┌──

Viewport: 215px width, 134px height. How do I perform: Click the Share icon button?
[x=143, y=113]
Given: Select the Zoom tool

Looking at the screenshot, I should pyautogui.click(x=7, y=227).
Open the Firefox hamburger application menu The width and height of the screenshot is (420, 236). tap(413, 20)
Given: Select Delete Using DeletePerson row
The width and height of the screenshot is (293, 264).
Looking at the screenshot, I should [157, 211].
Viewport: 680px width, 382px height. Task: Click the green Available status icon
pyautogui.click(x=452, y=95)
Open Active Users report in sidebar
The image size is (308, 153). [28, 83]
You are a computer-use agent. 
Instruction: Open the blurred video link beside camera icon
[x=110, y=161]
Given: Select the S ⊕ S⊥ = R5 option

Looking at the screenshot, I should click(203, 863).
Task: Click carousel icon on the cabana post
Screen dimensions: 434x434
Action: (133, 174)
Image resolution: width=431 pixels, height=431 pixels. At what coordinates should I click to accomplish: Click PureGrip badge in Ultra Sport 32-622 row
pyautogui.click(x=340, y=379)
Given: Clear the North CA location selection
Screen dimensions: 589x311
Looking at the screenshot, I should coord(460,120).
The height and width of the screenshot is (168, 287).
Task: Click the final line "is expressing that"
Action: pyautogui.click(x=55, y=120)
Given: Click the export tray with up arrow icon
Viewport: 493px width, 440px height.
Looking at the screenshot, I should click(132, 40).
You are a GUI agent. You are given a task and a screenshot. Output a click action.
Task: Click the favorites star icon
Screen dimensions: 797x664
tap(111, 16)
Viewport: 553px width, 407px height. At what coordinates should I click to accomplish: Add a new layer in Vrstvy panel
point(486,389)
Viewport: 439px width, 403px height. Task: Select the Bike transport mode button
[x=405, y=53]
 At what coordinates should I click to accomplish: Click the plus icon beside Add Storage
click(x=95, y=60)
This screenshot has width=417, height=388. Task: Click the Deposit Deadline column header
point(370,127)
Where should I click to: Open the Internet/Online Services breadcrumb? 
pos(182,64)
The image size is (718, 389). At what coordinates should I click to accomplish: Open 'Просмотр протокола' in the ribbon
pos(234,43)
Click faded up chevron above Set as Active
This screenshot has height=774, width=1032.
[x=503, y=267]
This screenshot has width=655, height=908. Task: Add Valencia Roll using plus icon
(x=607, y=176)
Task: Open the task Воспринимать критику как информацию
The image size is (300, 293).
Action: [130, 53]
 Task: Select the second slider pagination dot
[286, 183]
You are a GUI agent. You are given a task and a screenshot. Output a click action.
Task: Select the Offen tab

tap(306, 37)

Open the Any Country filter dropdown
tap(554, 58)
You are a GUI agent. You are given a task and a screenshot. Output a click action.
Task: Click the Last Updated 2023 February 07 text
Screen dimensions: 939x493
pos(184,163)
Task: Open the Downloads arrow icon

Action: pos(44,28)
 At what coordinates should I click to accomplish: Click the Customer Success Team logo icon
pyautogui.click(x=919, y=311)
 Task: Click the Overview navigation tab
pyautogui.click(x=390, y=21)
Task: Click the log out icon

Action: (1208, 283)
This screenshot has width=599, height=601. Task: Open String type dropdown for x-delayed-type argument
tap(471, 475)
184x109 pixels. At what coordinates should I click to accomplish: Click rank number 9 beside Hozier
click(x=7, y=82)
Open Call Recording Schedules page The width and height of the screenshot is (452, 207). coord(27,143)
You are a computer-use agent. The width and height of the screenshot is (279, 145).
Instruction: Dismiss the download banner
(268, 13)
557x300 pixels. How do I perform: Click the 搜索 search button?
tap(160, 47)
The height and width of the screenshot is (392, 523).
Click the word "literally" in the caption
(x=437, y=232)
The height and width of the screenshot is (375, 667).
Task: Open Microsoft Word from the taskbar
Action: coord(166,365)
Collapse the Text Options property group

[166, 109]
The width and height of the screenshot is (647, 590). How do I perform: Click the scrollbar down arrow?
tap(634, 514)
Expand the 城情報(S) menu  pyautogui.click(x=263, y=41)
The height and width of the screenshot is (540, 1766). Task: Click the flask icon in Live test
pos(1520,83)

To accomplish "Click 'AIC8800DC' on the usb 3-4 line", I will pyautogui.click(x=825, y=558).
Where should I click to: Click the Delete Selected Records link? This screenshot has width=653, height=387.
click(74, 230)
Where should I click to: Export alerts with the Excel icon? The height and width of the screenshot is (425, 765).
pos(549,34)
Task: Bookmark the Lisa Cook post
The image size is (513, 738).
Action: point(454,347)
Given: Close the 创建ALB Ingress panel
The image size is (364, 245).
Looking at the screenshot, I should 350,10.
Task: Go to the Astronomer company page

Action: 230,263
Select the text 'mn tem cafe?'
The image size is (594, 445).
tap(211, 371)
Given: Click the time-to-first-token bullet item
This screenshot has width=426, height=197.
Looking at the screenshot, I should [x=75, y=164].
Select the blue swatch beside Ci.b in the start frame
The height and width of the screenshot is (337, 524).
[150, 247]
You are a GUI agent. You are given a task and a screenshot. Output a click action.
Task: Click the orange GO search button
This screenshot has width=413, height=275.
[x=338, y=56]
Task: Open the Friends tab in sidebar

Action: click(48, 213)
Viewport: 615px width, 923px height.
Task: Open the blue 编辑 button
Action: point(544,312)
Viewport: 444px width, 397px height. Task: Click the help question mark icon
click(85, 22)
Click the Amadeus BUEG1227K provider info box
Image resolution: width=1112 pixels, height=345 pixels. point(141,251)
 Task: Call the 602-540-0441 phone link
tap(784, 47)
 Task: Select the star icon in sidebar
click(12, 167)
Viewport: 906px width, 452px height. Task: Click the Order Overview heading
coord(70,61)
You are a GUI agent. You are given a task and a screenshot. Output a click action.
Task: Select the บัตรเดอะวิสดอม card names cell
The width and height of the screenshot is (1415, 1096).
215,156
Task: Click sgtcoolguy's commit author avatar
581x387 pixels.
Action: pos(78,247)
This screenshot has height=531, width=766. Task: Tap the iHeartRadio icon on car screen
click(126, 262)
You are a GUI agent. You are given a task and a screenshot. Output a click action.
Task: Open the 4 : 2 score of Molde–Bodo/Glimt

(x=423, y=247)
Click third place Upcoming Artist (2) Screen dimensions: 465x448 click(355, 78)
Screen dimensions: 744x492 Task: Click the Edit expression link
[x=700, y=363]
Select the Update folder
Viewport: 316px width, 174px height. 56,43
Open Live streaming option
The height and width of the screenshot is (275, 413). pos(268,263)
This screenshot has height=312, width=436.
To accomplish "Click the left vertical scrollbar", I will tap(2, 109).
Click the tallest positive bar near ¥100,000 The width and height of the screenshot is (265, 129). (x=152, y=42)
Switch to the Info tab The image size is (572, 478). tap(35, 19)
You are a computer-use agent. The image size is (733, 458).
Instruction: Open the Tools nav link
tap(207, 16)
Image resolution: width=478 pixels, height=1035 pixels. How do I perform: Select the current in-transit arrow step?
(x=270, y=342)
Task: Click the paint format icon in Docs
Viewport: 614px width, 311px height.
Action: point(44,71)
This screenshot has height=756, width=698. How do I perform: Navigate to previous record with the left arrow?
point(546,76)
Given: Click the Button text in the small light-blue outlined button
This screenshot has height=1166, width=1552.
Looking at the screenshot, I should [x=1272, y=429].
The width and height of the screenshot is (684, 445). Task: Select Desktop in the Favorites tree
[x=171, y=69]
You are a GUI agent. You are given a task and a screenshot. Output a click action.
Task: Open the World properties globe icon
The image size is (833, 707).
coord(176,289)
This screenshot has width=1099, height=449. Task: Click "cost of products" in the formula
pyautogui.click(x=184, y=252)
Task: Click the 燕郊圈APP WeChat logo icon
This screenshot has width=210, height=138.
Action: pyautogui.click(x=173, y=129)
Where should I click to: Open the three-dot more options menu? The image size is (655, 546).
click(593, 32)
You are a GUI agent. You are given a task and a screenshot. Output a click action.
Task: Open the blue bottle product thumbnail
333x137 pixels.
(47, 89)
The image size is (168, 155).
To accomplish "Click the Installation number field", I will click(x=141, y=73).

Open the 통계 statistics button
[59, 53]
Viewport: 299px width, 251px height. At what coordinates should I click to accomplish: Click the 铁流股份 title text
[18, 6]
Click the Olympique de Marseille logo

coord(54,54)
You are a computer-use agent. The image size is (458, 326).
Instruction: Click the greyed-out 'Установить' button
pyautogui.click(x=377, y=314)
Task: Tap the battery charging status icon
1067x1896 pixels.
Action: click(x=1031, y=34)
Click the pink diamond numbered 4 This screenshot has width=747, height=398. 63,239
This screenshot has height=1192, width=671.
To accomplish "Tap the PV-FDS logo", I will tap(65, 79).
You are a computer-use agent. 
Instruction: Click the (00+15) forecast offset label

└──

YOUR OBJECTIVE
Count up the lines of the listing in which the word "post" occurs, then state that number by itself.

RESULT BELOW
2